The truth needs to be parsed. First, the typical “daddy long leg” is an arachnid but not a spider – it is part of an order called Opilinoids, which is different than the order Aranese that spiders belong to.
There is a species called “daddy longlegs spiders”, which belong to the family Pholcidae.
The first one, the Opilinoids, can bite but are definitely not venomous – they do not have venom sacs even.
The second species, Daddy Longlegs Spiders, probably has some venom (nearly all spiders) to, but they are not known to be majorly harmful to humans – not even close.
So, feel safe to include either type of daddy longlegs as pets if you would like to.
Do Spiders Make Good Pets?
The short answer is “yes, they do”. Pet stores have made a living out of collecting species of spectacularly beautiful spiders that are non-aggressive – with a strong preference on tarantulas.
Why are they good pets? Let us count the ways – spiders don’t require a lot of space, they are solitary animals, so they don’t need a lot of attention, they tend to be super clean and quiet, they are fascinating to observe and very inexpensive to maintain.
Plus, female tarantulas especially are very long lived, often surviving for 20 years or more.
There are some negatives, especially if you will be handling your spider pet regularly.
While most pet spiders are chosen for their calmness or docility, they can be moody at times – and most of them, especially tarantulas, are venomous. Care must also be taken not to drop them – contrary to the Spiderman induced fantasies, spiders can be critically hurt if dropped from even a few feet – if their abdomens burst, they will die.
They also don’t play well with other pets and do have the tendency to escape unless their containers are properly sealed.

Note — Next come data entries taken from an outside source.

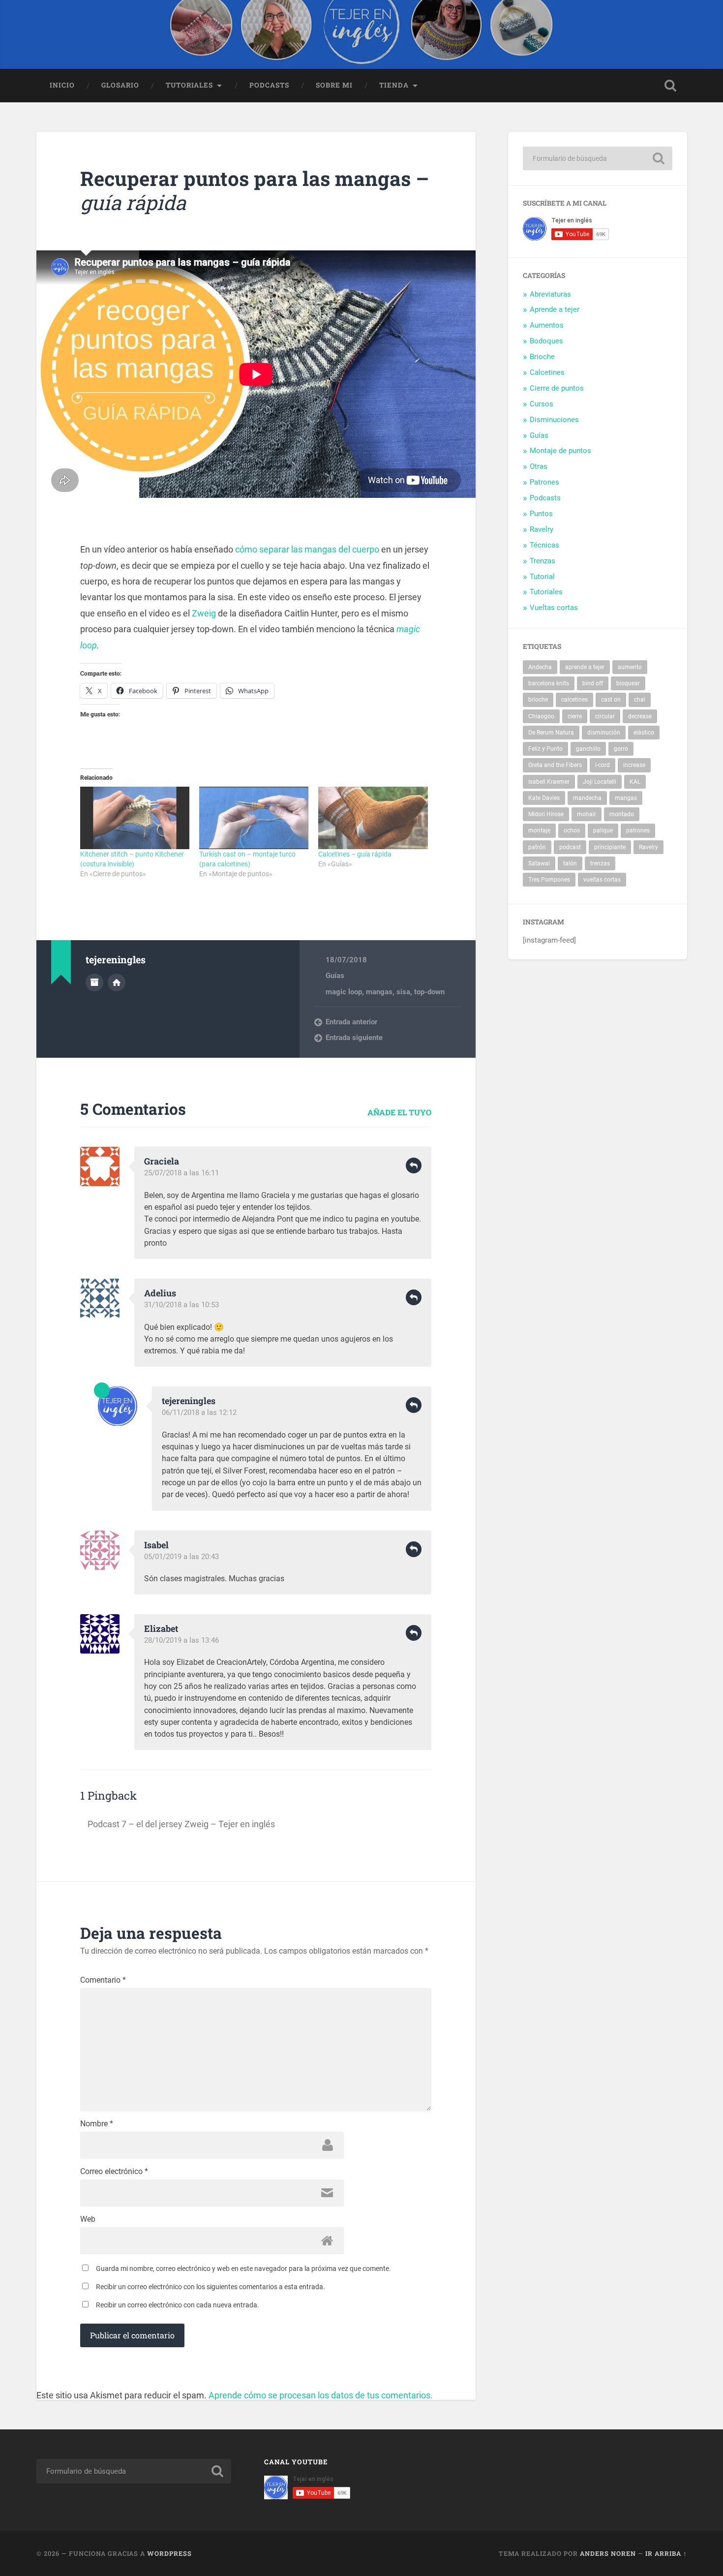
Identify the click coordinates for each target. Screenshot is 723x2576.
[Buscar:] (597, 158)
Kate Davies (544, 798)
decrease (640, 716)
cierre (575, 716)
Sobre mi (334, 85)
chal (639, 699)
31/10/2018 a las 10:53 (181, 1304)
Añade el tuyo (399, 1112)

Finally, even if their venoms are less potent or they don’t necessarily bite very often, many spiders have urticating hairs, which stick out from their bodies and cause rashes and painful sensations on contact with one’s skin.
In Conclusion ….
The list above should have demonstrated that spiders can make for good pets. While most of them are venomous, they tend to be solitary creatures and (if you choose the right species) not super aggressive.
Tarantulas, and some other species like those mentioned above, can brighten up a terrarium considerably with their presence and personality.
If you are so inclined, go buy a species that is either flamboyant, colorful or interesting – choose one that will live long.
Typically, these quiet, clean, well-organized creatures will provide plenty of satisfaction.